- **EXERCISE BRIEF**: Format every line of the records below as a Markdown table with two columns, Row and Line. Number the rows in order and omit empty lines.
• • •
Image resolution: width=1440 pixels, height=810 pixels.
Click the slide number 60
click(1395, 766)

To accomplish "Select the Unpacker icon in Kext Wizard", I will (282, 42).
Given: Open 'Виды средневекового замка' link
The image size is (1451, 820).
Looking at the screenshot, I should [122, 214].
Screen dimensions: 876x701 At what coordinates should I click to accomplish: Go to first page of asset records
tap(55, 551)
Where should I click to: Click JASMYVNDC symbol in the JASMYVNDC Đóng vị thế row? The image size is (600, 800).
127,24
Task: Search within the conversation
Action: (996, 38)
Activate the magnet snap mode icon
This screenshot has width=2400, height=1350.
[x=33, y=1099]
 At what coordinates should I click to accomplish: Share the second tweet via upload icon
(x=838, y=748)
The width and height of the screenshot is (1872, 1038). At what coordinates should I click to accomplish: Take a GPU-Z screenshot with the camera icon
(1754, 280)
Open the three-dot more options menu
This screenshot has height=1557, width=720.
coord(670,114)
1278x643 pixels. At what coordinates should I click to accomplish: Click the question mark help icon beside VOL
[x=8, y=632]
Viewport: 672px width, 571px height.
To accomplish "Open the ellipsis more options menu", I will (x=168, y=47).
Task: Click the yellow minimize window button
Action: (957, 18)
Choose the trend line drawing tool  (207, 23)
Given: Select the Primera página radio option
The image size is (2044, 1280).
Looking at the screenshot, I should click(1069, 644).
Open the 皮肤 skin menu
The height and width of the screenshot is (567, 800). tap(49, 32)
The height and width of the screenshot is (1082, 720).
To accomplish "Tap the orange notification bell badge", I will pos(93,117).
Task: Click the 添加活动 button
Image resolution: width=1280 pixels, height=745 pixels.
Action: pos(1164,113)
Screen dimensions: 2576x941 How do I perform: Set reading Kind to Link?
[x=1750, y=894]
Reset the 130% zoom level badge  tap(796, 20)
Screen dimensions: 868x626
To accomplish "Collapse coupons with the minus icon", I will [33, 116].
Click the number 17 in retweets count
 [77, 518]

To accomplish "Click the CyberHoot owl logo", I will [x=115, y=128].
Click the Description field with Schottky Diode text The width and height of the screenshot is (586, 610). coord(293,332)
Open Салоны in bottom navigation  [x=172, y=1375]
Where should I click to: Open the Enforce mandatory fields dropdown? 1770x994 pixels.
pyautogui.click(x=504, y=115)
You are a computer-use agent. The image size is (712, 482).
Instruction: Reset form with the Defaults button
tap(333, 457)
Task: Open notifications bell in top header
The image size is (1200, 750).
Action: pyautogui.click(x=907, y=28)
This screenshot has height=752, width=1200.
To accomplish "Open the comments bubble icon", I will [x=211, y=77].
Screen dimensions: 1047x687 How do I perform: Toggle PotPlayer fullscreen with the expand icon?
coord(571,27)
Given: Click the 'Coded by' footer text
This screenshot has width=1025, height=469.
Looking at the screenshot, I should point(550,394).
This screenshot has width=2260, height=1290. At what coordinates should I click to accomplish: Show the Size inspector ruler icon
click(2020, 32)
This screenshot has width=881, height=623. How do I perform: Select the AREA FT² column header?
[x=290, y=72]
• • •
- **ANSWER BELOW**:
| Row | Line |
|---|---|
| 1 | Image resolution: width=1440 pixels, height=810 pixels. |
| 2 | Click the slide number 60 |
| 3 | click(1395, 766) |
| 4 | To accomplish "Select the Unpacker icon in Kext Wizard", I will (282, 42). |
| 5 | Given: Open 'Виды средневекового замка' link |
| 6 | The image size is (1451, 820). |
| 7 | Looking at the screenshot, I should [122, 214]. |
| 8 | Screen dimensions: 876x701 At what coordinates should I click to accomplish: Go to first page of asset records |
| 9 | tap(55, 551) |
| 10 | Where should I click to: Click JASMYVNDC symbol in the JASMYVNDC Đóng vị thế row? The image size is (600, 800). |
| 11 | 127,24 |
| 12 | Task: Search within the conversation |
| 13 | Action: (996, 38) |
| 14 | Activate the magnet snap mode icon |
| 15 | This screenshot has width=2400, height=1350. |
| 16 | [x=33, y=1099] |
| 17 |  At what coordinates should I click to accomplish: Share the second tweet via upload icon |
| 18 | (x=838, y=748) |
| 19 | The width and height of the screenshot is (1872, 1038). At what coordinates should I click to accomplish: Take a GPU-Z screenshot with the camera icon |
| 20 | (1754, 280) |
| 21 | Open the three-dot more options menu |
| 22 | This screenshot has height=1557, width=720. |
| 23 | coord(670,114) |
| 24 | 1278x643 pixels. At what coordinates should I click to accomplish: Click the question mark help icon beside VOL |
| 25 | [x=8, y=632] |
| 26 | Viewport: 672px width, 571px height. |
| 27 | To accomplish "Open the ellipsis more options menu", I will (x=168, y=47). |
| 28 | Task: Click the yellow minimize window button |
| 29 | Action: (957, 18) |
| 30 | Choose the trend line drawing tool  (207, 23) |
| 31 | Given: Select the Primera página radio option |
| 32 | The image size is (2044, 1280). |
| 33 | Looking at the screenshot, I should click(1069, 644). |
| 34 | Open the 皮肤 skin menu |
| 35 | The height and width of the screenshot is (567, 800). tap(49, 32) |
| 36 | The height and width of the screenshot is (1082, 720). |
| 37 | To accomplish "Tap the orange notification bell badge", I will pos(93,117). |
| 38 | Task: Click the 添加活动 button |
| 39 | Image resolution: width=1280 pixels, height=745 pixels. |
| 40 | Action: pos(1164,113) |
| 41 | Screen dimensions: 2576x941 How do I perform: Set reading Kind to Link? |
| 42 | [x=1750, y=894] |
| 43 | Reset the 130% zoom level badge  tap(796, 20) |
| 44 | Screen dimensions: 868x626 |
| 45 | To accomplish "Collapse coupons with the minus icon", I will [33, 116]. |
| 46 | Click the number 17 in retweets count |
| 47 |  [77, 518] |
| 48 | To accomplish "Click the CyberHoot owl logo", I will [x=115, y=128]. |
| 49 | Click the Description field with Schottky Diode text The width and height of the screenshot is (586, 610). coord(293,332) |
| 50 | Open Салоны in bottom navigation  [x=172, y=1375] |
| 51 | Where should I click to: Open the Enforce mandatory fields dropdown? 1770x994 pixels. |
| 52 | pyautogui.click(x=504, y=115) |
| 53 | You are a computer-use agent. The image size is (712, 482). |
| 54 | Instruction: Reset form with the Defaults button |
| 55 | tap(333, 457) |
| 56 | Task: Open notifications bell in top header |
| 57 | The image size is (1200, 750). |
| 58 | Action: pyautogui.click(x=907, y=28) |
| 59 | This screenshot has height=752, width=1200. |
| 60 | To accomplish "Open the comments bubble icon", I will [x=211, y=77]. |
| 61 | Screen dimensions: 1047x687 How do I perform: Toggle PotPlayer fullscreen with the expand icon? |
| 62 | coord(571,27) |
| 63 | Given: Click the 'Coded by' footer text |
| 64 | This screenshot has width=1025, height=469. |
| 65 | Looking at the screenshot, I should point(550,394). |
| 66 | This screenshot has width=2260, height=1290. At what coordinates should I click to accomplish: Show the Size inspector ruler icon |
| 67 | click(2020, 32) |
| 68 | This screenshot has width=881, height=623. How do I perform: Select the AREA FT² column header? |
| 69 | [x=290, y=72] |